▶ _PASSAGE TO READ_:
<<<<

United States District Court, E.D. Missouri, Eastern Division
Aug 17, 2006
No. 4:03-CV-1480 CAS (E.D. Mo. Aug. 17, 2006)

Summary

denying motion to file fifth amended complaint where defendants would suffer undue prejudice based on the necessity of additional discovery

Summary of this case from Cross v. MHM Corr. Servs., Inc.

Opinion

No. 4:03-CV-1480 CAS.

August 17, 2006


MEMORANDUM AND ORDER


This matter is before the Court on plaintiff's motion for leave to file a fifth amended complaint and plaintiff's motion to strike defendants' fraud affirmative defenses in their answer to the fourth amended complaint or in the alternative a motion for a more definite statement. Defendants U-Haul International, Inc. and eMove, Inc. filed memoranda in opposition and plaintiff filed reply memoranda. For the following reasons, the Court will deny plaintiff's motions.

I. Motion for Leave to File Fifth Amended Complaint

Enterprise brought this action against defendants U-Haul International, Inc. and eMove, Inc. for trademark infringement and trademark dilution. At this time, Enterprise has filed five complaints in this action, including the original complaint and four amended complaints. Enterprise now seeks leave to file a fifth amended complaint to add a federal dilution claim and related trademark oppositions.

>>>>

▶ _EXERCISE TASK 1_: List every company name in the court order that ends in "Inc."
▶ _EXERCISE TASK 2_: Quote the court order word for word, everything from "I. Motion for" down to "related trademark oppositions.".

▶ _DATA EXTRACT_:
<<<<

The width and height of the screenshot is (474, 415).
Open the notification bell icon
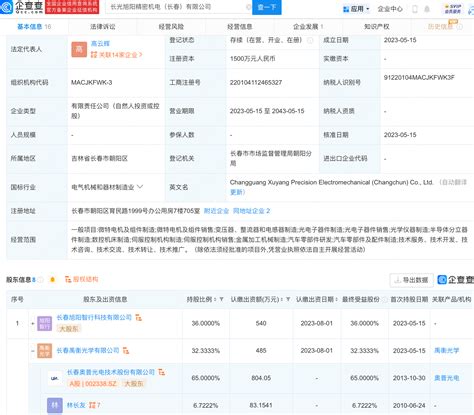[x=427, y=9]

>>>>

▶ _TASK OUTPUT 1_:
U-Haul International, Inc.
eMove, Inc.
MHM Corr. Servs., Inc.

▶ _TASK OUTPUT 2_:
I. Motion for Leave to File Fifth Amended Complaint

Enterprise brought this action against defendants U-Haul International, Inc. and eMove, Inc. for trademark infringement and trademark dilution. At this time, Enterprise has filed five complaints in this action, including the original complaint and four amended complaints. Enterprise now seeks leave to file a fifth amended complaint to add a federal dilution claim and related trademark oppositions.